On 06/09/2015 08:08 AM, Dan Sawyer wrote:
> Below is a snip it of python/psycopg2 code. It is inefficient when
> compared with parallel logic that creates a file and then updates the
> table in postgres sql from the file. In a test data base it takes 24
> seconds to update 100,000 records. The actual database is over 5,000,000
> records.
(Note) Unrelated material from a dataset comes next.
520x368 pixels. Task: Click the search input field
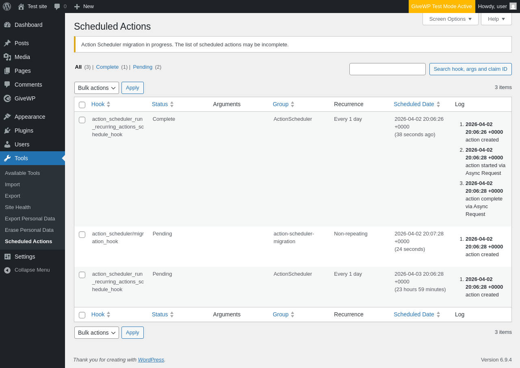click(388, 69)
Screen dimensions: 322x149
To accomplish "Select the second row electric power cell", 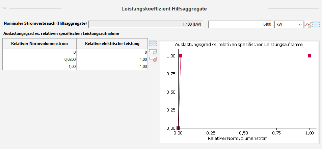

The data base is on a solid state drive, I would imagine it
> would be very inefficient on a hard drive.
>
> # init lines
> conn_string = "host='localhost' dbname='opace0421' user='dan'
> port=5432"
> print ("Connecting to database\n ->%s" % (conn_string))
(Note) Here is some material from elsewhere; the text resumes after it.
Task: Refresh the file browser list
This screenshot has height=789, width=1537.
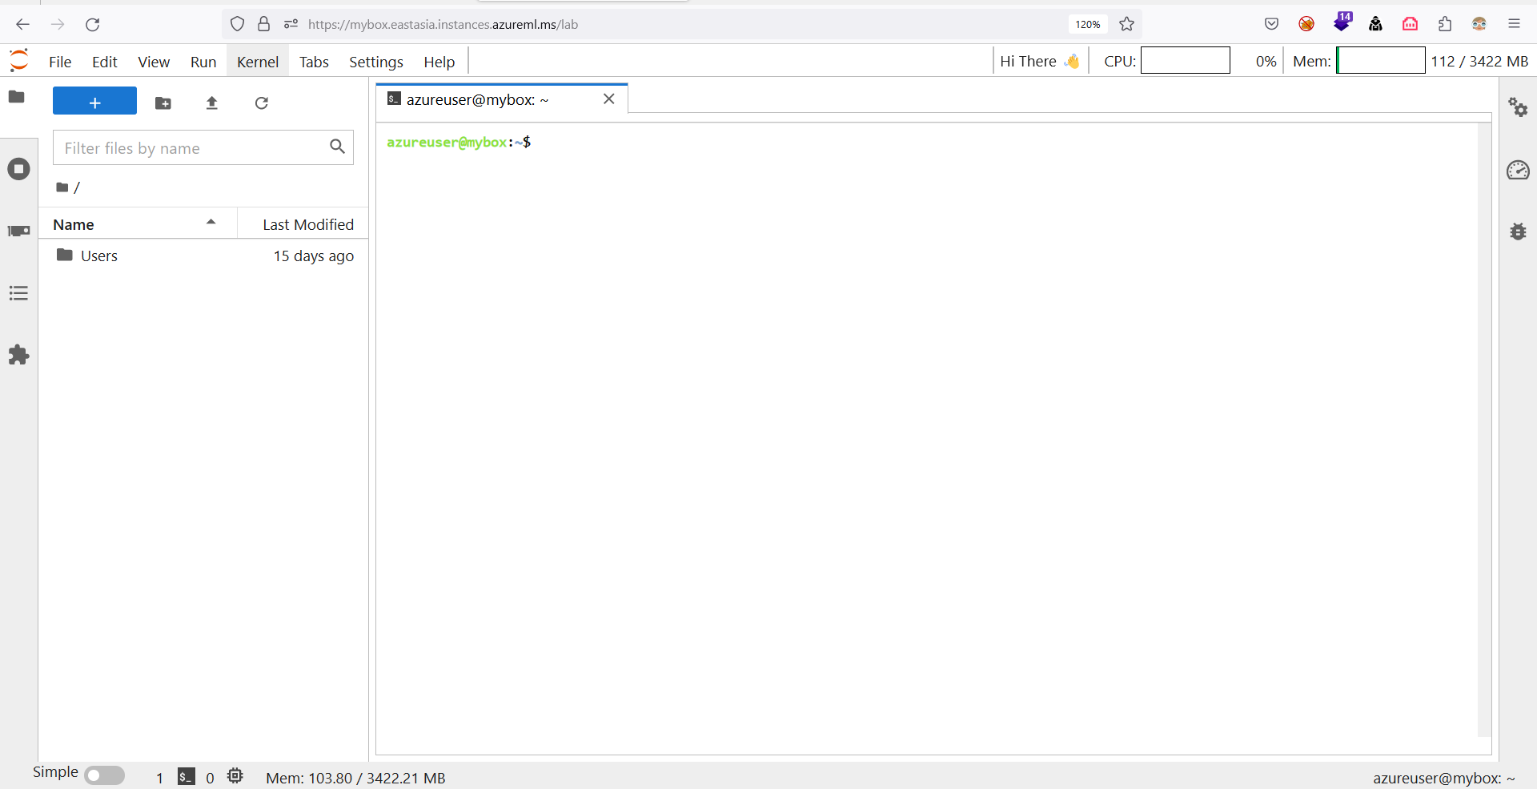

> conn = psycopg2.connect(conn_string)
> cursori = conn.cursor(cursor_factory=psycopg2.extras.DictCursor)
> cursoro = conn.cursor(cursor_factory=psycopg2.extras.DictCursor)
> work_mem = 2048
> cursori.execute('SET work_mem TO %s', (work_mem,))
> cursori.execute('select address_2, row_num from opace')
> i = 1
> while i != 100000:
> records = cursori.fetchone()
> record = records['address_2']
> rn = str(records['row_num'])
>
> #python code to create replacement string s
>
> cursoro.execute("UPDATE opace SET p_norm_add = %s WHERE row_num
> = %s", (s, rn,))
Build a list of dicts with s and rn and then use executemany():
http://initd.org/psycopg/docs/cursor.html
This separates the Python manipulations from the database operation.
> i = i+1
> conn.commit()
>
>
>
--
Adrian Klaver
adrian.klaver@aklaver.com